◆ **Task instructions**: Entries follow. Give back exactly the lines starting at the one containing "This screenshot has height=560, width=995." and ending at the one containing "Given: Export the", and no other lines.

━━ Data ━━

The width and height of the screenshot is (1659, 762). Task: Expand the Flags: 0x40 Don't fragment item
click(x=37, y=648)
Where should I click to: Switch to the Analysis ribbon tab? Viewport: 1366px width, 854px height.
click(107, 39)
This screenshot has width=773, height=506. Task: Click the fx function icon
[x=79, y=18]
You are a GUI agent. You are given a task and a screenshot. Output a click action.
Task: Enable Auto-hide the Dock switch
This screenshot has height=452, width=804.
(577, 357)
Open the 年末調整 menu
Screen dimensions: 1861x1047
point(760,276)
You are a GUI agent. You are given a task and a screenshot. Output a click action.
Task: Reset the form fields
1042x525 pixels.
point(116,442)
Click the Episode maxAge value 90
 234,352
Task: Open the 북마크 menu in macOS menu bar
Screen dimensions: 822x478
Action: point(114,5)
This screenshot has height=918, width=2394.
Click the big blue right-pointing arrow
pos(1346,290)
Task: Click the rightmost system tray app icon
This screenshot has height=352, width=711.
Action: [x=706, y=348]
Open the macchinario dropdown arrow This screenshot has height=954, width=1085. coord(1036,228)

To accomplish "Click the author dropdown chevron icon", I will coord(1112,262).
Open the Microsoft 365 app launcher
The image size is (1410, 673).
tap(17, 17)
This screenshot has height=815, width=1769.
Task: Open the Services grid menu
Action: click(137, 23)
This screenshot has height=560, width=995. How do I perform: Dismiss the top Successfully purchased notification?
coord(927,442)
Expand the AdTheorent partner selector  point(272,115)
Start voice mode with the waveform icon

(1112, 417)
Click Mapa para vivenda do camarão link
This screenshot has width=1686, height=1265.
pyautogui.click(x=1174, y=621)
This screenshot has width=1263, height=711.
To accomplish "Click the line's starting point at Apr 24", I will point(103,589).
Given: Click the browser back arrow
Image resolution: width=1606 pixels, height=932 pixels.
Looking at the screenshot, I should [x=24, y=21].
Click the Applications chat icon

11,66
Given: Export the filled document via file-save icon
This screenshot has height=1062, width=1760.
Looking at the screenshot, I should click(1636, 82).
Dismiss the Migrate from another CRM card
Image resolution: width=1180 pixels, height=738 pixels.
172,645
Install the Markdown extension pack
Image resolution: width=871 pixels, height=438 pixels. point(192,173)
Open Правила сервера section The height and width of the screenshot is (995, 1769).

━━━

◆ **Solution below**:
This screenshot has height=560, width=995. How do I perform: Dismiss the top Successfully purchased notification?
coord(927,442)
Expand the AdTheorent partner selector  point(272,115)
Start voice mode with the waveform icon

(1112, 417)
Click Mapa para vivenda do camarão link
This screenshot has width=1686, height=1265.
pyautogui.click(x=1174, y=621)
This screenshot has width=1263, height=711.
To accomplish "Click the line's starting point at Apr 24", I will point(103,589).
Given: Click the browser back arrow
Image resolution: width=1606 pixels, height=932 pixels.
Looking at the screenshot, I should [x=24, y=21].
Click the Applications chat icon

11,66
Given: Export the filled document via file-save icon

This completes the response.